> _Document section_:
******

Water is the basis of all life on Earth. Good water quality is necessary so that we can safely drink, swim, and fish. This rule applies to both fresh and salt water, since all water on land eventually flows into the ocean.

Rain falls on land where it hydrates soils, seeps into the ground, and recharges Florida’s aquifers — our source of drinking water. It flows through canals, streams, and rivers, eventually entering the ocean through one of nine coastal inlets in southeast Florida. Water is the main link between freshwater wetlands, such as marshes and cypress swamps, coastal habitats, such as mangrove forests and seagrass beds where juvenile fish and crustaceans live and grow, and offshore coral reefs.

The southeast Florida coral reef ecosystem depends on healthy connections between all of these habitats. As water flows over land, it carries organic matter, providing food and shelter for aquatic life; however, this water also carries pollutants, such as excess nutrients, sediments, heavy metals, pharmaceuticals, and pesticides, which degrade water quality and impact all of the connected ecosystems. These are collectively referred to as land-based sources of pollution.

Sources of Pollution and Their Impact on Our Coral Reefs

Land-based sources of pollution are perceived to be one of the primary reasons for coral reef ecosystem decline in southeast Florida.1 There are many sources of pollution that enter southeast Florida’s coastal and marine waters. Naturally occurring processes like groundwater upwelling and tidal exchanges through our canals and inlets, or human-related sources such as partially treated wastewater outfalls, stormwater, and agricultural runoff, each add to the pollution load in coastal southeast Florida waters. Pollution challenges the health of corals, the reef ecosystem, and the people who rely on them.

Nutrients from wastewater and excessive use of fertilizers, pharmaceuticals, pesticides, as well as pathogens, bacteria and metal pollutants are entering the ocean.2 In a study conducted along Broward County’s coast, 25% of coral and 40% of sponge samples showed exposure to a common virus associated with human sewage.3 Viruses and bacteria associated with human sewage can cause people to get sick. Additionally, a recent report concluded that pollution from wastewater outfall pipes might contribute to increased algae and bacteria that can smother corals.4

Coastal development can also directly impact water quality by churning up sediments and increasing turbidity in the water, which reduces the amount of sunlight that reaches light-dependent seagrass and corals.3

Current Status of Our Water

Engineered land development has created changes in the natural water flow in southeast Florida and the Everglades. Canals were built to manage flooding of coastal urban areas and to redirect water to agricultural areas. Water flow was rerouted to coastal areas, transporting pollutants, stormwater runoff, and agricultural discharges to southeast Florida estuarine and marine habitats. As a result of these discharges, seagrass and oyster populations plummeted in the St. Lucie Estuary.5

Although land-based sources of pollution are perceived to be the main reason for coral reef decline, a recent region-wide water quality monitoring effort at 22 sites in southeast Florida has shown that over a two-year period water quality at our sites is generally good. The monitoring also showed that there are distinct seasonal differences in some of the water quality indicators measured, such as total phosphorus, which is due to differences in water patterns, precipitation, and land-based inputs between the wet and dry periods.6 However, more water quality data is needed in order to understand this large and dynamic system and how these land-based sources of pollution may be impacting our reefs.

******

> _Tasks and exercises_:
• 1. In one to three sentences, explain why coastal development can harm seagrass and corals, according to the text on southeast Florida water quality.
• 2. Carry on the text about southeast Florida water quality and coral reefs, starting after its final sentence.

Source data
******

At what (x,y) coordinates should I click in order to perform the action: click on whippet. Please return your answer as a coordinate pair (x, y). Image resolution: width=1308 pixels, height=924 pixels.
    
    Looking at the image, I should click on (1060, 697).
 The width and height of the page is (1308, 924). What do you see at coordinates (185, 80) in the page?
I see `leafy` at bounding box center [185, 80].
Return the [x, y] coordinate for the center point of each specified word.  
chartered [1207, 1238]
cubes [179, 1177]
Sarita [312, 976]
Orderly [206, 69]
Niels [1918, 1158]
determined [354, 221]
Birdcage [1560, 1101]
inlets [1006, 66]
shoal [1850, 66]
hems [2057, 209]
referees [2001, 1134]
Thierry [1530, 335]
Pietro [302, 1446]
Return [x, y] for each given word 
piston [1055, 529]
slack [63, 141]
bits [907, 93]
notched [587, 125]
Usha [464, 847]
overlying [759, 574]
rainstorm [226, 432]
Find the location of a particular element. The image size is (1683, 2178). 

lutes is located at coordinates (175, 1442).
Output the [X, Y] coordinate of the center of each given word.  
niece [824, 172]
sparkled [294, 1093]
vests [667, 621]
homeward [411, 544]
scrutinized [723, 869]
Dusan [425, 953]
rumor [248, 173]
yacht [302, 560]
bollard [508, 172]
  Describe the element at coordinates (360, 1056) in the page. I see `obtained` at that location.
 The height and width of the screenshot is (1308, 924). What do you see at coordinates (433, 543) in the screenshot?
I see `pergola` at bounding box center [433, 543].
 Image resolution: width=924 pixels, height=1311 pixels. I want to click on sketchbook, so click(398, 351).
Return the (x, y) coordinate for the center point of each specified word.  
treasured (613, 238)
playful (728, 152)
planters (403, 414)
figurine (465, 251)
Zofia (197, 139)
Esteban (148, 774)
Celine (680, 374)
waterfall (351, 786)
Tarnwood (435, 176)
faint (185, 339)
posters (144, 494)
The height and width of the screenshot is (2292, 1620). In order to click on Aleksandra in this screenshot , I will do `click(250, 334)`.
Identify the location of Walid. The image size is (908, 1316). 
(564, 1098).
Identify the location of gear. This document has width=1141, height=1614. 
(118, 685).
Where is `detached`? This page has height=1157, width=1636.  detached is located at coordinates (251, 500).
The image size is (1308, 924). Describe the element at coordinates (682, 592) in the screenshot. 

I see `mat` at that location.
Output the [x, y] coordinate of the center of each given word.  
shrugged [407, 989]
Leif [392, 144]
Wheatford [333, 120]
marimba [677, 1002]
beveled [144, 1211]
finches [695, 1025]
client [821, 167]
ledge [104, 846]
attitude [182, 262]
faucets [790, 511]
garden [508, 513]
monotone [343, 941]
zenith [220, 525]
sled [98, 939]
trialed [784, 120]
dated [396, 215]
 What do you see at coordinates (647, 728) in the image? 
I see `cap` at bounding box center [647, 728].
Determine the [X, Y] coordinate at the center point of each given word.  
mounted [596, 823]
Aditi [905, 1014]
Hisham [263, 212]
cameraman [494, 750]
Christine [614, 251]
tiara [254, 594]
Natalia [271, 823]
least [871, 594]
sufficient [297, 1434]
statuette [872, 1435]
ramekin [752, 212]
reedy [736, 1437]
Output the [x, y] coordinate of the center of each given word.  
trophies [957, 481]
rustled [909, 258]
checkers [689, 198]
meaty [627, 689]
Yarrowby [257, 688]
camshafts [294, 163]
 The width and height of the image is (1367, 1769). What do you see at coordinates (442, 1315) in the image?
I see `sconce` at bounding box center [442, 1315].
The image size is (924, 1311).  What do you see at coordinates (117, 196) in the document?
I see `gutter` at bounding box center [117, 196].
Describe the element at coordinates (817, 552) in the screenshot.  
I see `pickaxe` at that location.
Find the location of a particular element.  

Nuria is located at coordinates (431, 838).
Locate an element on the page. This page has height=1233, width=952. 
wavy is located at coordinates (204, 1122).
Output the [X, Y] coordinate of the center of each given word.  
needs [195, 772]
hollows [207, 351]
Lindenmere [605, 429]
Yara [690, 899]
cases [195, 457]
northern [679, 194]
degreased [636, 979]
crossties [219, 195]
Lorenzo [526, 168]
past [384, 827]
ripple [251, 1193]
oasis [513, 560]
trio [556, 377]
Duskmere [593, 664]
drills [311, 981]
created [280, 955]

******

> _Answer section_:
• 1. Coastal development churns up sediments and increases turbidity in the water. The cloudier water lets less sunlight reach seagrass and corals, which depend on light.

• 2.
In the meantime, local, state, and federal agencies are working together to re-establish the original flow of water through the Everglades – specifically focusing on the quantity, quality, timing, and flow of discharges from Lake Okeechobee. This will allow for greater natural filtering of the water before it reaches our coastal and marine habitats.

What You Can Do

There are many ways you can help reduce water pollution including pumping out septic tanks or connecting to the sewer system, and reducing the use of fertilizers, fuel, pesticides, and chemicals. Properly dispose of hazardous waste, such as gasoline, paint, fluorescent light bulbs, batteries, and medication. Recycle and properly dispose of trash. Pick up and dispose of pet waste in a trash can. Use water conservatively and wisely— especially by not over-watering your lawn.

Effective management options to reduce water pollution do exist, and everyone has a role in the stewardship of Florida’s estuarine and ocean resources. Help identify management actions to ensure a future of healthy coral reefs in Miami-Dade, Broward, Palm Beach, and Martin counties.